Donc, il ne saurait attendre le résultat des élections pour avoir un débat qui n’aurait plus aucun sens : c’est maintenant ou jamais qu’il faut débattre et que Marine Le Pen doit accepter.
S’agit-il d’un mensonge ou d’une illusion qu’il veut faire partager à une majorité de Français ? Toujours est-il qu’il défend l’Europe d’autant mieux que c’est lui qui, actuellement, incarne le mieux l’idéal européen : n’est-il pas en Allemagne en particulier pour persuader les jeunes de l’erreur que représente le nationalisme ? En réalité le seul nationalisme qu’accepte Emmanuel Macron c’est le nationalisme européen, même s’il n’a jamais cessé de souhaiter « la souveraineté alimentaire » de la France.
Le roi se croit revêtu du manteau de l’Europe, mais le roi est nu.
Le déni de démocratie
Dans un pays réputé libre, le magistrat suprême ne se confond pas avec un premier ministre, soumis en principe au vote d’un parlement, et encore moins avec un chef de parti. Mais Macron prend le relais de Gabriel Attal, puis maintenant de Valérie Hayer. Il est maintenant au niveau de la base, et son image européenne en souffre déjà beaucoup : comment confier le sort de l’Europe a un leader qui n’est pas suivi dans son propre pays ? Les foucades militaires et diplomatiques de l’Elysée ont d’ailleurs hérissé le poil de nombreux dirigeants en Europe.
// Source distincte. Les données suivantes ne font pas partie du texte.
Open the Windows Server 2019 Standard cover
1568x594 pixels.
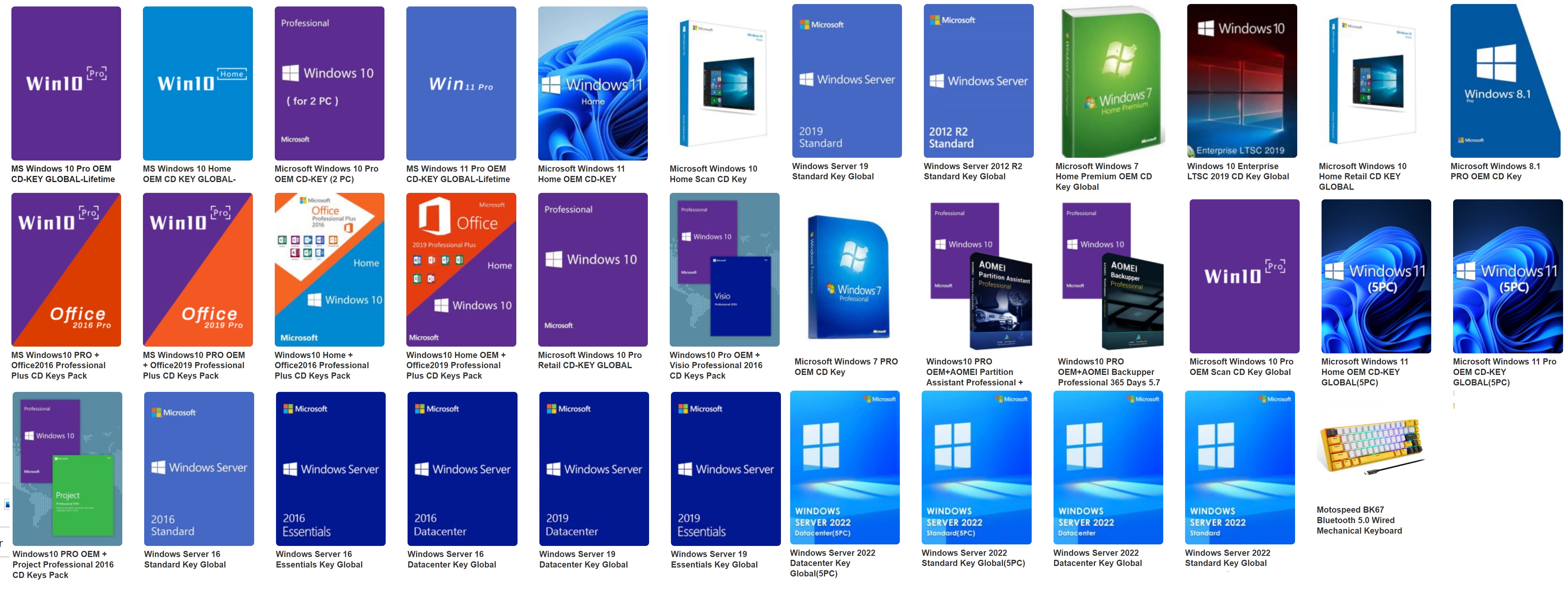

Se refaire une bonne réputation avec un voyage de trois jours en Allemagne n’est pas la meilleure opération.
Et se croire assuré du succès au cours d’un débat avec une personne qu’il a en effet dominée au moins deux fois n’est pas une meilleure opération. Plusieurs commentateurs ont supposé que le Président aurait proposé le débat avec l’espoir que Marine Le Pen le refuse. Elle aurait ainsi montré sa peur du débat – alors qu’en acceptant elle pouvait facilement convaincre les téléspectateurs : « erreur tactique » a-t-on dit. Mais je ne pense pas qu’il faille adopter la meilleure tactique. Je pense qu’il faut faire respecter les meilleurs principes. Or, parmi les principes démocratiques, il en est certains qui sont violés :
– D’une part la voix du peuple ne peut être étouffée par décret. Sur ce point en effet la Constitution de la 5ème République est irrecevable (avec le jeu de l’article 16 en particulier).
– D’autre part l’usage de la contrainte dont l’Etat a le monopole est réservé à la protection des personnes et des biens. Il ne peut être mobilisé pour assurer la propagande des hommes de l’Etat. Avec la multiplication des manifestations et des apparitions radio-télévisées, avec l’accumulation et la hâte de certaines réformes sociétales1, la démocratie, déjà empreinte de beaucoup de démagogie, verse au totalitarisme du pouvoir en place. Les libéraux, dont je suis, ne peuvent l’admettre.